Computer Science Department

Computer Science Department

Simulating Subsurface Flow and Reactive Transport using Ultrascale Computers

To provide true predictive utility, subsurface simulations often must accurately resolve--in three dimensions--complicated, multi-phase flow fields in highly heterogeneous geology with numerous chemical species and complex chemistry. This task is especially daunting because of the wide range of spatial scales involved--from the pore scale to the field scale--ranging over six orders of magnitude, and the wide range of time scales ranging from seconds or less to millions of years. This represents a true "Grand Challenge" computational problem, requiring not only the largest-scale ("ultrascale") supercomputers, but accompanying advances in algorithms for the efficient numerical solution of systems of PDEs using these machines, and in mathematical modeling techniques that can adequately capture the truly multi-scale nature of these problems.

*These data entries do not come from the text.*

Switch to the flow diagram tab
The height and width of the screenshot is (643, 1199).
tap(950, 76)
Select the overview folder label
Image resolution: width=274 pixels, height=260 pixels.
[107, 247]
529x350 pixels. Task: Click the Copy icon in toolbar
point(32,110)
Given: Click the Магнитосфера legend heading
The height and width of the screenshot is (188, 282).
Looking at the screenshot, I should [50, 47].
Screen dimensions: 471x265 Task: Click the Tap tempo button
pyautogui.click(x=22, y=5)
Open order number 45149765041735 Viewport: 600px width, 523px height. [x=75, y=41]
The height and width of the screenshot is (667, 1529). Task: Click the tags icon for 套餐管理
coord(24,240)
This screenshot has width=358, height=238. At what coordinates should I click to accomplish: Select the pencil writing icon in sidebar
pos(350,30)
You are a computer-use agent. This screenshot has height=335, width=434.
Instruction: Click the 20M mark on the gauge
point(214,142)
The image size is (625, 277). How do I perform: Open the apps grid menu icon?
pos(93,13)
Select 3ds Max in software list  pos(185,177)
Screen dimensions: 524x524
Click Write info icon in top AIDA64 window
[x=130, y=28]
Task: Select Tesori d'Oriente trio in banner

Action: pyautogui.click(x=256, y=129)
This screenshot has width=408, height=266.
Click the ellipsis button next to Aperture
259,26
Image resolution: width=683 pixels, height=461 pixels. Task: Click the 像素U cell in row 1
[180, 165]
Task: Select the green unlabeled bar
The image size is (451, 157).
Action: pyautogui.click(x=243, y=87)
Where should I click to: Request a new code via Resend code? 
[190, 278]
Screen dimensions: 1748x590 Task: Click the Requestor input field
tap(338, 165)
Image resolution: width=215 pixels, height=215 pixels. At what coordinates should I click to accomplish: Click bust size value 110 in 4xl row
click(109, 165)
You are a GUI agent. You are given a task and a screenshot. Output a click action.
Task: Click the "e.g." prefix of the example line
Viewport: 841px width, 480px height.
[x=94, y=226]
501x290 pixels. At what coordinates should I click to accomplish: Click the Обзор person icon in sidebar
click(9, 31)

In this talk, I will describe some of the specific challenges involved in simulating subsurface reactive flows using ultrascale supercomputers and discuss how they are being addressed in the development of the computer code PFLOTRAN. I will begin with some brief background material on the governing equations of subsurface reactive flows and on modern parallel computer architectures and programming models. I will then discuss the software and algorithmic approaches that have enabled PFLOTRAN to provide scalable parallel performance on tens of thousands of processors. I will describe ongoing work to address disparate time and spatial scales by both the development of adaptive mesh refinement methods and the use of multiple continuum formulations. Finally, I will present some examples from recent simulations conducted on Jaguar, the 23412 processor core Cray XT3/4 system at Oak Ridge National Laboratory that is currently one of the top ten fastest supercomputers in the world.